(Beginning of LISTED ENTRIES)

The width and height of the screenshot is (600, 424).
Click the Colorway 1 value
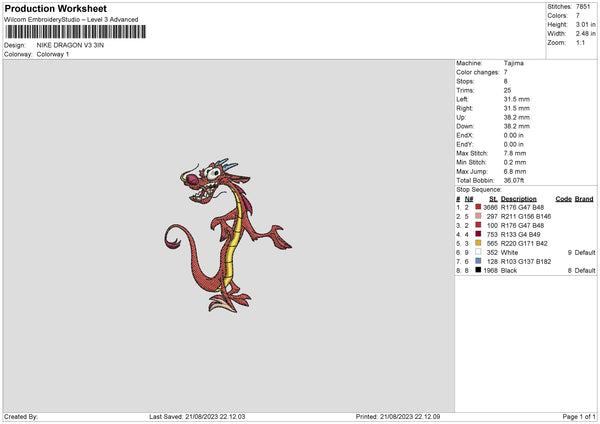tap(53, 54)
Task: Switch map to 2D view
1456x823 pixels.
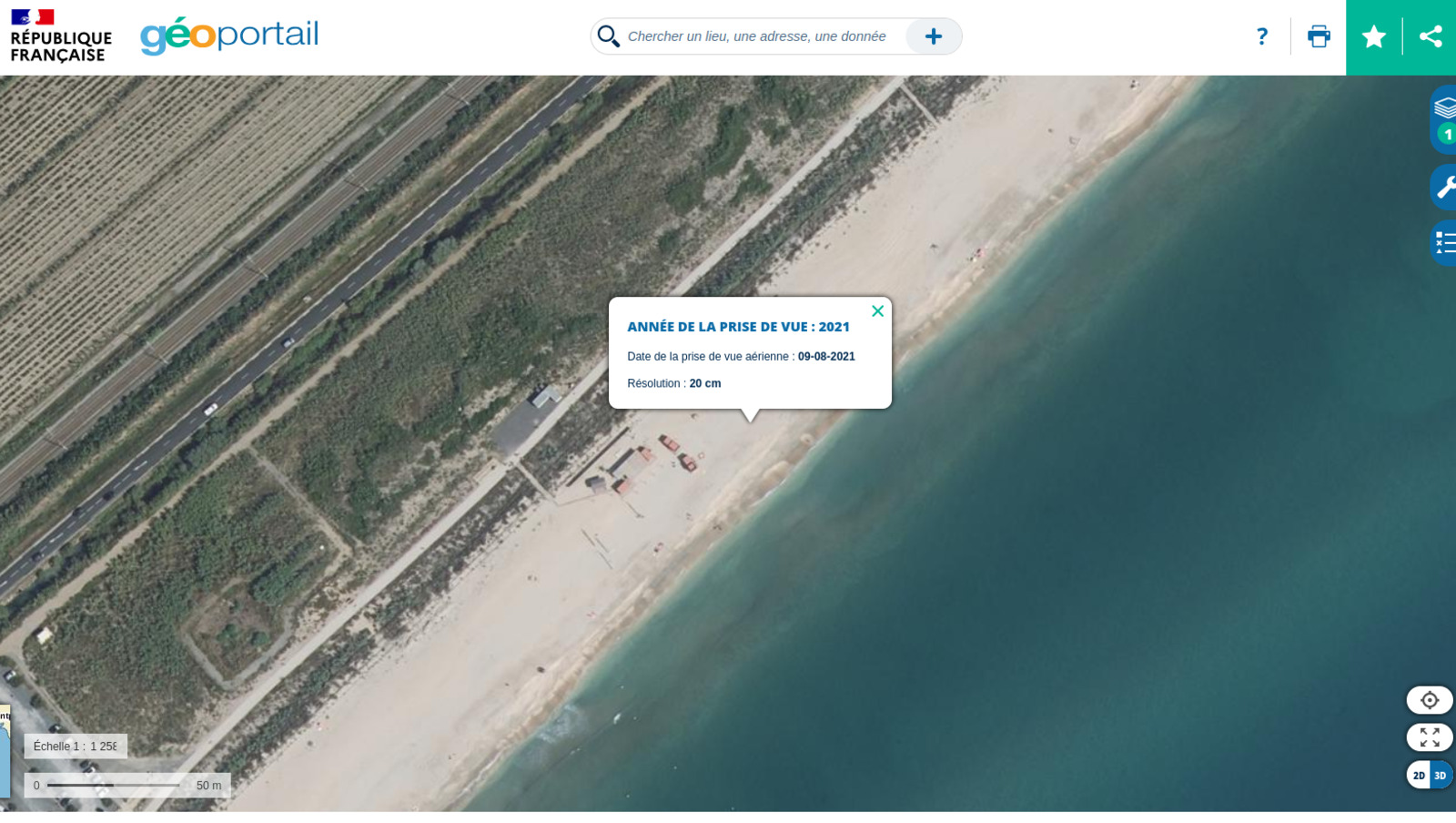Action: (x=1419, y=776)
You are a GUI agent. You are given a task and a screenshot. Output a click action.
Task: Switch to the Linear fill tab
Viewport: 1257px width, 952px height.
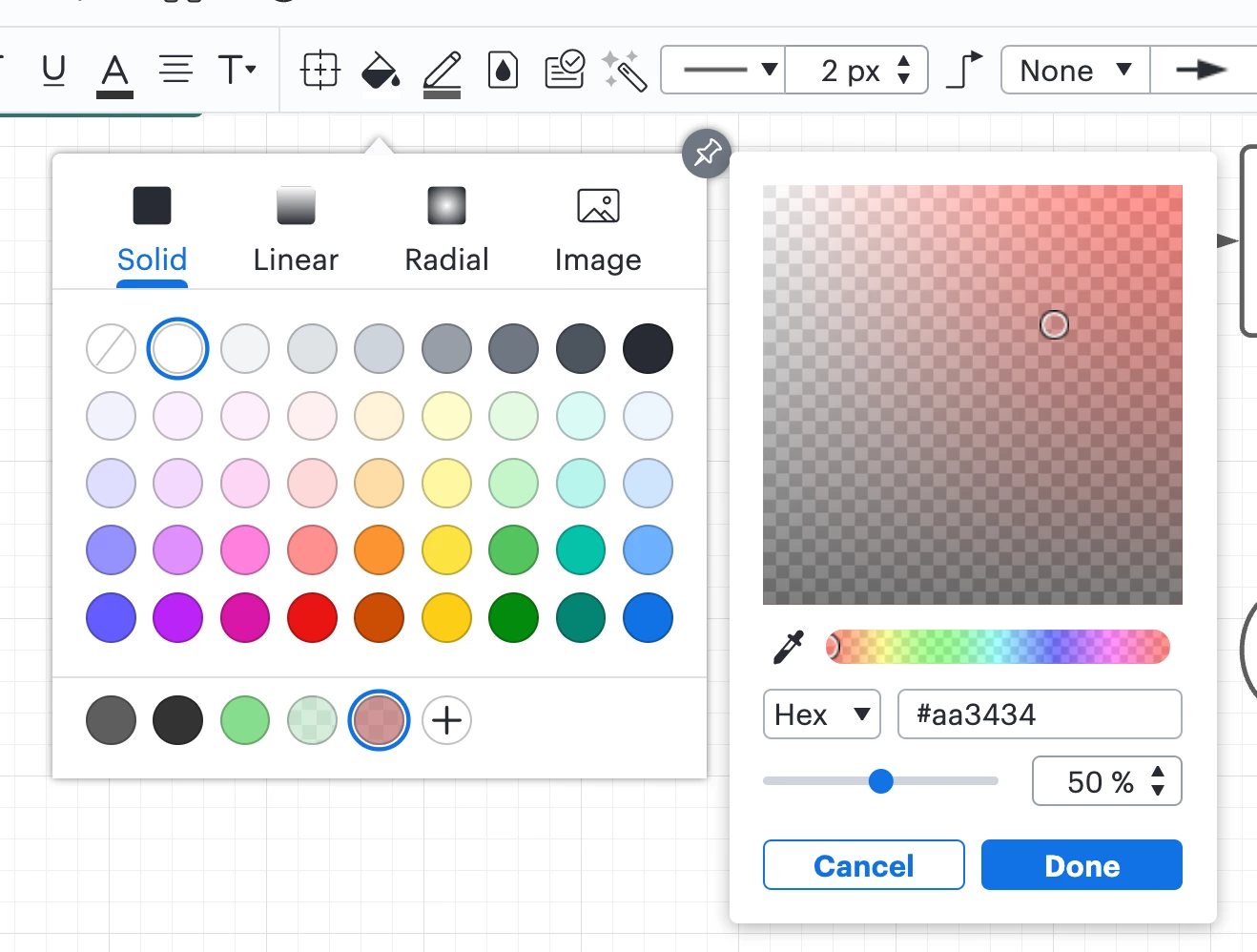(x=295, y=229)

(End of LISTED ENTRIES)

▶ [WHAT TO DO]:
Find the line containing "Task: Switch map to 2D view" in the records above, then copy it and every line after it exactly, through the last one, without any pictures.

▶ [TASK RESPONSE]:
Task: Switch map to 2D view
1456x823 pixels.
Action: (x=1419, y=776)
You are a GUI agent. You are given a task and a screenshot. Output a click action.
Task: Switch to the Linear fill tab
Viewport: 1257px width, 952px height.
(x=295, y=229)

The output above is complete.